President Barack Obama is repeating a debunked claim regarding his commitment to deficit reduction, one of the highest priority issues for voters this election cycle.
In a campaign video unveiled Wednesday, the president called for a "new economic patriotism" and touted his "balanced plan to reduce our deficit by $4 trillion over the next decade."
The claim that Obama has a plan—in the form of his most recent budget proposal—to reduce the federal deficit by $4 trillion over 10 years has been a constant refrain from the president on the campaign trail, and has been echoed by his Democratic allies.
Former President Bill Clinton, for example, praised Obama’s "reasonable plan of $4 trillion in debt reduction over a decade" during his primetime speech at the Democratic National Convention in Charlotte, N.C.
However, as Glenn Kessler, the Washington Post’s in-house fact-checker, has made clear: "The repeated claim that Obama’s budget reduces the deficit by $4 trillion is simply not accurate."
"Virtually no serious budget analyst agreed" with the Obama administration’s accounting with respect to the $4 trillion figure, Kessler found.
Independent experts panned the president’s budget for its "troubling" reliance on gimmicks and accounting tricks to inflate the magnitude of the savings being proposed.

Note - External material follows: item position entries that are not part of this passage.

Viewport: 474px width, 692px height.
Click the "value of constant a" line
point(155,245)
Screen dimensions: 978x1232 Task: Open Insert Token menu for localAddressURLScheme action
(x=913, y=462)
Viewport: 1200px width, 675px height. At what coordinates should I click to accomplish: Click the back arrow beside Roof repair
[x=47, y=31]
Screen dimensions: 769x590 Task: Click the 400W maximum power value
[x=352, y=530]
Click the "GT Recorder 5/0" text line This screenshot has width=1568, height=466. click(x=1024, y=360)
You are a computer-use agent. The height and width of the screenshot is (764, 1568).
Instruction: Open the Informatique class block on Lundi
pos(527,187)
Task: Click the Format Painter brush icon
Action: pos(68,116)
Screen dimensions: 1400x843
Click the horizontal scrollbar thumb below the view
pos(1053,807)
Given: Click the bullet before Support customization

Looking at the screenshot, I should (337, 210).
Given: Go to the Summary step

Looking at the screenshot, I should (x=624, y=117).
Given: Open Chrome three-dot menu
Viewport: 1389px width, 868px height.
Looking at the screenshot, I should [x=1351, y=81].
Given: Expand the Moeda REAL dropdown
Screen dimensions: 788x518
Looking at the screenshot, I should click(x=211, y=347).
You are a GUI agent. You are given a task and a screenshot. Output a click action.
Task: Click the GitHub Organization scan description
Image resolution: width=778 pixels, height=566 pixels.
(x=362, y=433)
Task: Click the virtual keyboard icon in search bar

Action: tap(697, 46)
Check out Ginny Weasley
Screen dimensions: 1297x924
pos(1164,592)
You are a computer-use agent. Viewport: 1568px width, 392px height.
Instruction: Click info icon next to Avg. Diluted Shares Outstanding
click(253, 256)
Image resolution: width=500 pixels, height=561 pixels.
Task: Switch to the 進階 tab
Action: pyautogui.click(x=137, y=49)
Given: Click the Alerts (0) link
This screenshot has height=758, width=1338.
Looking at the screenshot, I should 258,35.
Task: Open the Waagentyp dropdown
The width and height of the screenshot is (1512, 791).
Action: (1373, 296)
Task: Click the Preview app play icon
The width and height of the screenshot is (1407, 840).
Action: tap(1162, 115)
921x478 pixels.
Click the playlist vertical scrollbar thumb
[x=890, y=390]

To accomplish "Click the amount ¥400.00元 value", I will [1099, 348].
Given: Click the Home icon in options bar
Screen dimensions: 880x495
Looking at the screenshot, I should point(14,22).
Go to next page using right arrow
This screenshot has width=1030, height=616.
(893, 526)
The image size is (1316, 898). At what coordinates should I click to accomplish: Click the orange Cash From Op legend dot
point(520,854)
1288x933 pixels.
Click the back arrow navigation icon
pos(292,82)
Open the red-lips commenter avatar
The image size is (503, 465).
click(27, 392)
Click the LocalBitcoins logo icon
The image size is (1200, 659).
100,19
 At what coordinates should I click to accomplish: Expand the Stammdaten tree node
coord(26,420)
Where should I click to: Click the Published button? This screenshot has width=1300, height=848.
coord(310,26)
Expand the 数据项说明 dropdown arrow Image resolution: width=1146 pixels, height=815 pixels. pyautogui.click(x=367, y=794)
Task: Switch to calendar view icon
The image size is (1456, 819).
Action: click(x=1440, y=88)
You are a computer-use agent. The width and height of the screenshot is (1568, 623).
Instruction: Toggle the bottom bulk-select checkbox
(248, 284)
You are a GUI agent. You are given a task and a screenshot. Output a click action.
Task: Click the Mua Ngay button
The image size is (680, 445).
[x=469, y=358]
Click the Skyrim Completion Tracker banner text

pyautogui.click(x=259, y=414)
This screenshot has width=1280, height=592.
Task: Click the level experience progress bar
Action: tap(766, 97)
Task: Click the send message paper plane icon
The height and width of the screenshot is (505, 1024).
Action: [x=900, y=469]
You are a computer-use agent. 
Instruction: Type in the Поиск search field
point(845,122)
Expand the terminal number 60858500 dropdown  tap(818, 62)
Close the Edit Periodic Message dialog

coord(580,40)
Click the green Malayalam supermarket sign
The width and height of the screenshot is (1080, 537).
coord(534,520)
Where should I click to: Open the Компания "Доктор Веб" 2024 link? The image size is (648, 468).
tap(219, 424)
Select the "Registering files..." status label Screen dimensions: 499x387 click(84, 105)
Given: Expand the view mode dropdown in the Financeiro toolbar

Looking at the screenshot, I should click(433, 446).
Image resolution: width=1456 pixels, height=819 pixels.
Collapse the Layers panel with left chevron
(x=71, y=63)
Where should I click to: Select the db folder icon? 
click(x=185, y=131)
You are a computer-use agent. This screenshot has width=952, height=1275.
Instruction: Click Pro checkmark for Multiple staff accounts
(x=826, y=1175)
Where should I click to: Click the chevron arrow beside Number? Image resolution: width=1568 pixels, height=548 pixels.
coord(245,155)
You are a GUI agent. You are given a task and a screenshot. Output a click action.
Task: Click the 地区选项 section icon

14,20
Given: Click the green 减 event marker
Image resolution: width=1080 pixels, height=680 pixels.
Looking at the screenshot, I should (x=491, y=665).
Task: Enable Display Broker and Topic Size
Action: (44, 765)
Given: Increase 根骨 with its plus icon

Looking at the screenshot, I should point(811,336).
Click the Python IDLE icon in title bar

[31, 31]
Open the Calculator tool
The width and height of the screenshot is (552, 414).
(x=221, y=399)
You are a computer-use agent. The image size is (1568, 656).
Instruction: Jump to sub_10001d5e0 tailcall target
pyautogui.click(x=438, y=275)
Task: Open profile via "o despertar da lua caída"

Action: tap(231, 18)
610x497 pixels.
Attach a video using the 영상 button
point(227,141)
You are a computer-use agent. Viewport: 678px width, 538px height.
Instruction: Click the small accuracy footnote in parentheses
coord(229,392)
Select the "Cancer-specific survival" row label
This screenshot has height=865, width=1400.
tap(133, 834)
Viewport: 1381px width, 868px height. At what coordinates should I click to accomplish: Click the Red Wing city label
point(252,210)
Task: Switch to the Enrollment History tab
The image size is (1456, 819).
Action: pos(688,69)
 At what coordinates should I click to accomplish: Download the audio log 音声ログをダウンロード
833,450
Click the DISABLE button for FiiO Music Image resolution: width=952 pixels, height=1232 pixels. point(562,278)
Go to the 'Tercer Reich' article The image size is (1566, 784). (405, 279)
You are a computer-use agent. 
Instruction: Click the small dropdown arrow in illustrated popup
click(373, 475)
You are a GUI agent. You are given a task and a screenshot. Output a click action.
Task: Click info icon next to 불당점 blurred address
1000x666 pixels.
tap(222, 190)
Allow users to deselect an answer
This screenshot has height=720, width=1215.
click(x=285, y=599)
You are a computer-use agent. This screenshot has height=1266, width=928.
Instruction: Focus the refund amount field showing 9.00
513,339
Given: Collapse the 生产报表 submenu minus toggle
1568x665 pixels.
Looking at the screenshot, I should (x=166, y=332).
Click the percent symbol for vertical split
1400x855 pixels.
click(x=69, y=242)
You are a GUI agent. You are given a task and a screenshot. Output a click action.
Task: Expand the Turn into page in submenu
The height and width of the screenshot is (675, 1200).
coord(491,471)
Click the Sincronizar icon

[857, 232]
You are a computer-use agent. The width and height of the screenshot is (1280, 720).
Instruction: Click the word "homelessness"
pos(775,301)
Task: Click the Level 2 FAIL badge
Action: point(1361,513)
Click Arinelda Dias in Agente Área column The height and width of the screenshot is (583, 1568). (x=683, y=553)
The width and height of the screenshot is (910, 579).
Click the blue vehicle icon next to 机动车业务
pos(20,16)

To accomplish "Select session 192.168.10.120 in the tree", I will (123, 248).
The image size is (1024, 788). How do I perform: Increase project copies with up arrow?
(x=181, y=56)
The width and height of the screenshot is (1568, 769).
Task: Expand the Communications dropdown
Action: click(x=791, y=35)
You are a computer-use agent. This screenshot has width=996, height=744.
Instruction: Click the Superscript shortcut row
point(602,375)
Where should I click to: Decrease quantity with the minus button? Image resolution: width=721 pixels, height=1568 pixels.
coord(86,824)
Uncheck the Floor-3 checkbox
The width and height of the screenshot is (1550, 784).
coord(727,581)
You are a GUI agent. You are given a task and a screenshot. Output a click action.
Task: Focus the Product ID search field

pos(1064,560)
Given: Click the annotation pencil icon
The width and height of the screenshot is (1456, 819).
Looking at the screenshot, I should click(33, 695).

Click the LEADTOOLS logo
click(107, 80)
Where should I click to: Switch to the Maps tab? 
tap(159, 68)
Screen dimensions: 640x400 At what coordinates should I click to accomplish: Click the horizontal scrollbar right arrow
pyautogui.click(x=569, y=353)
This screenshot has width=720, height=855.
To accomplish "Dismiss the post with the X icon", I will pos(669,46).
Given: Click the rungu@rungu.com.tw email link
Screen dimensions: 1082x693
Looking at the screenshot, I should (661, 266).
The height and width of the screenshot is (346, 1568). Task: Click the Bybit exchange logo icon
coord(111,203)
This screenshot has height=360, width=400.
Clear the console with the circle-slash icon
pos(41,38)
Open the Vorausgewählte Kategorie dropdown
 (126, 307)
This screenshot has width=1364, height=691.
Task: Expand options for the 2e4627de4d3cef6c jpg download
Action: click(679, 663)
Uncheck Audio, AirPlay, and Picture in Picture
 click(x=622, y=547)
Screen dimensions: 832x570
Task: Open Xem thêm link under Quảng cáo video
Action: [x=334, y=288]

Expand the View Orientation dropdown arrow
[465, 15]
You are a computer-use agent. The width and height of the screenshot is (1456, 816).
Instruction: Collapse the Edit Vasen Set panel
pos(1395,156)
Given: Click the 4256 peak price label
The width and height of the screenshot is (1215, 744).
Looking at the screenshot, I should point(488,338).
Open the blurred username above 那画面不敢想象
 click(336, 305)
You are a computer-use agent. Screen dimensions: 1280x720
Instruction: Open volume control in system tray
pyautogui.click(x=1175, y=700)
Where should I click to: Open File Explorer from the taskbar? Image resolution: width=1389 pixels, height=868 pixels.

Keith Hennessey, a former director of the National Economic Council, estimated the true value of Obama’s deficit reduction—minus these gimmicks—to be about $2.8 trillion, and called even that reduced figure a "generous" assessment.
The president’s budget, for instance, takes credit for about $1 trillion in spending cuts that were already signed into law in 2011, and should already be incorporated given that they fall outside the 10-year budget window.
The budget also includes another $800 billion in phantom savings related to the military drawdowns in Iraq and Afghanistan—money that would never have been spent to begin with—and another $800 billion in projected savings due to reduced interest payments on the debt, something not traditionally cited in federal budget documents as a form of government "spending" that can be "cut."
"Drawing down spending on wars that were already set to wind down and that were deficit financed in the first place should not be considered savings," Maya MacGuineas, president of the Committee for a Responsible Federal Budget, said in a statement criticizing Obama’s use of accounting gimmicks. "When you finish college, you don’t suddenly have thousands of dollars a year to spend elsewhere—in fact, you have to find a way to pay back your loans."
These imaginary "savings" are then used to finance new federal spending, as Obama acknowledges in the campaign video.
"As we end the war in Afghanistan, let’s apply half the savings to pay down our debt and use the rest for some nation-building right here at home," he says.
"Fake money is being used to pay for real spending projects," Kessler explains.
Furthermore, the idea that savings from the drawdown in Afghanistan—even if those savings were real—could "pay down our debt," as Obama suggests, is simply not credible.
Obama’s proposals, activist MacGuineas noted, would "barely stabilize the debt—and at too high a level," much less pay it down.
Even the liberal Ezra Klein has acknowledged that "there’s a good case to be made that Obama’s budget doesn’t actually hit the deficit-reduction target it’s implying that it hits."
Obama and his allies also routinely insist that his plan is "balanced," meaning it includes both spending cuts and tax increases. The Bowles-Simpson deficit commission, which Obama did not endorse, advocated such an approach.
Some Democrats have tried to equate Obama’s plan with that of Bowles-Simpson but, as Kessler points out, the Bowles-Simpson plan "is actually quite different, calling for tough spending cuts and substantial tax reforms—not the faux proposals contained in the president’s budget."
The Office of Management and Budget (OMB)’s own figures reveal that Obama’s budget would net just $14 billion in reduced federal spending over the next decade, compared to its baseline projections, which effectively represents the status quo.
Total federal spending would rise from $3.8 trillion this year to $5.8 trillion in 2022, an increase of 53 percent.
The president’s extreme reluctance to rein in federal spending is captured in Bob Woodward’s latest book, The Price of Politics.
Obama, Woodward writes, wanted to put forward a $4 trillion deficit reduction plan, but felt the spending cuts necessary to achieve that goal "were too severe. The progressive and liberal base would be deeply distressed."
The result was a plan full of gimmicks, and imaginary savings, that is not "balanced" at all. Ultimately, Kessler notes, "most of Obama’s claimed deficit reduction comes from his proposed tax increases."
The new taxes proposed in Obama’s budget total $1.8 trillion, according to the OMB.
National media outlets, meanwhile, continue to report Obama’s $4 trillion claim as established fact. The New York Times published an article Tuesday alleging that the president’s budget "called for $5.3 trillion in deficit reduction over the next decade," even higher than what the president’s says in his most recent campaign ad.
The higher figure is culled from the tables accompanying the budget and refers to projected deficit reduction between 2013 and 2022 that also incorporates the same gimmicks and other savings enacted "since January 2011."